I have created a user account using the following SQL commands in my database as given below:

declare @MSIname sysname = '<managed identity name>'
declare @clientId uniqueidentifier = '<managed identity client id>';
-- convert the guid to the right type and create the SQL user
declare @castClientId nvarchar(max) = CONVERT(varchar(max), convert (varbinary(16), @clientId), 1);
-- Construct command: CREATE USER [@MSIname] WITH SID = @castClientId, TYPE = E;
declare @cmd nvarchar(max) = N'CREATE USER [' + @MSIname + '] WITH SID = ' + @castClientId + ', TYPE = E;'
EXEC (@cmd)
--For basic select rights:
ALTER ROLE [db_datareader] ADD MEMBER managed_identity_name;
--For insert/update rights:
ALTER ROLE [db_datawriter] ADD MEMBER managed_identity_name;
--For full dbowner rights:
ALTER ROLE [db_owner] ADD MEMBER managed_identity_name;

I am getting this error when I try to run a test just trying to run a select query.

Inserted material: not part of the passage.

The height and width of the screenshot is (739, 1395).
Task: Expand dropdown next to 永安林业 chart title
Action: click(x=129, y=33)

2024-07-15 06:26:46,133 ERROR c.a.i.i.IdentityClient: ManagedIdentityCredential authentication unavailable. Connection to IMDS endpoint cannot be established, Connection refused. ManagedIdentityCredential authentication unavailable. Connection to IMDS endpoint cannot be established, Connection refused. 2024-07-15 06:26:46,134 ERROR c.a.i.ManagedIdentityCredential: Azure Identity => ERROR in getToken() call for scopes [https://database.windows.net//.default]: Managed Identity authentication is not available.

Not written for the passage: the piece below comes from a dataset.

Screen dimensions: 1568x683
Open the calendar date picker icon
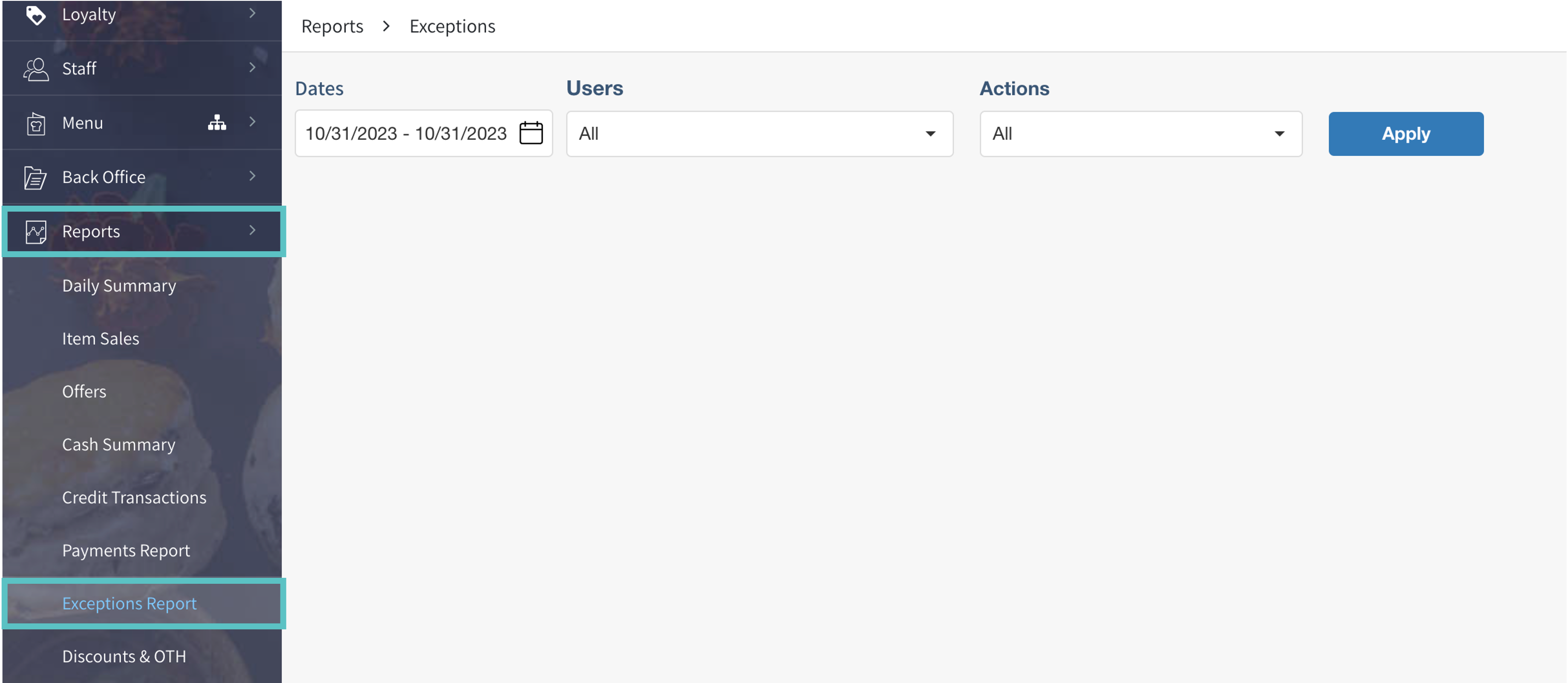click(x=531, y=133)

Just to clarify, I have a jmeter script preparted locally and uploaded to Azure load tests and then being run. So the tests are run from Azure portal not locally. I have also tried the same thing with system assigned managed identity and that failed with the same error. Is there something I am missing in the setup here?

Answer 1

Hey,

Here are some suggestions to help resolve the issue you are facing:

1. Missing CONNECT Permission: SQL user requires CONNECT permission on the database. You can grant this permission using the following command:

      GRANT CONNECT TO [managed_identity_name];
   

2. Connection String: When using Active Directory Managed Identity (ActiveDirectoryMSI), you may not need to specify the USER ID.
3. Managed Identity Configuration:
   • Ensure that Azure Load Test has Managed Identity enabled.
   • Check for any network issues that may be preventing access to the IMDS endpoint.

Please let me know how it goes!

Answer 2

Hi Amrata Dhankhar,

Welcome to Microsoft Q&A forum.

As I understand, you are Unable to access Azure SQL database from Azure Load Test using managed identity.

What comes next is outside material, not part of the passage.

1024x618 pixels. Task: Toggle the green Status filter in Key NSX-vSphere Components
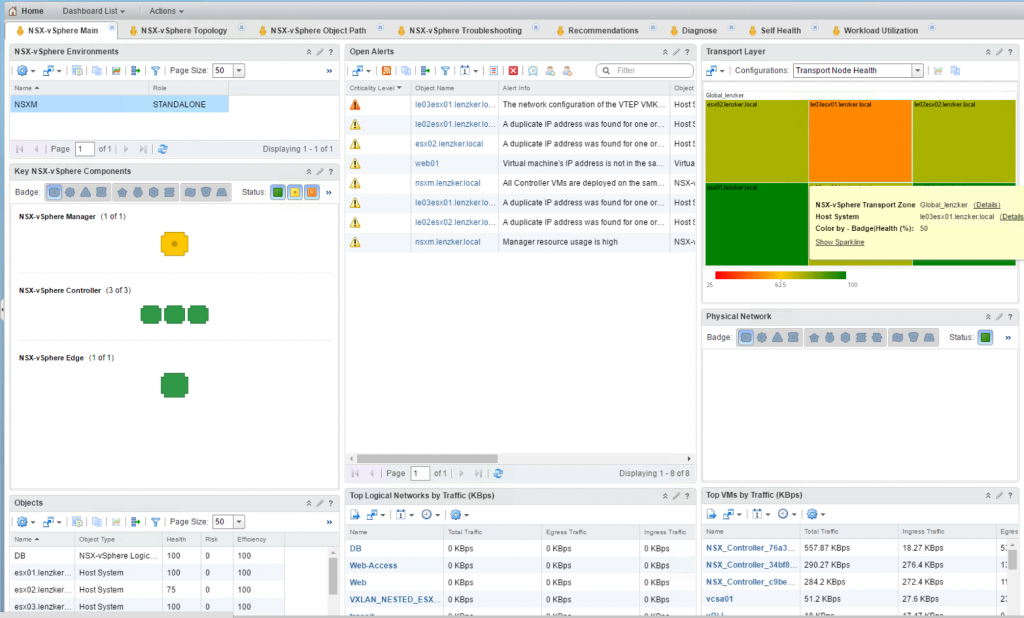click(277, 192)
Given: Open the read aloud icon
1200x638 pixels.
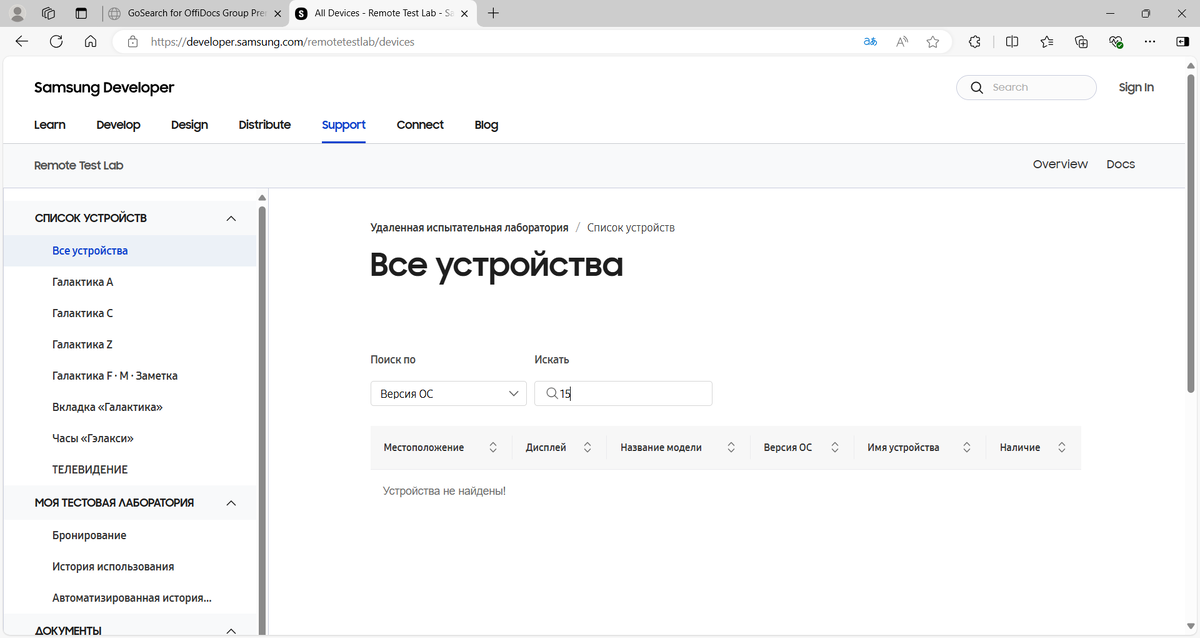Looking at the screenshot, I should (x=901, y=41).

Please refer to https://techcommunity.microsoft.com/t5/apps-on-azure-blog/load-testing-databases-with-azure-load-testing/ba-p/3846557

and

https://learn.microsoft.com/en-us/azure/load-testing/how-to-use-a-managed-identity?tabs=azure-portal

if configuration is done the same way as mentioned in the documentation.

Since the question is inclined towards Azure Load Testing, please reach out here https://developercommunity.microsoft.com/loadtesting

Thanks

Answer 3

Found a stack overflow post saying IMDS is blocked for Azure load testing specifically. So switching to ActiveDirectoryPassword auth mode.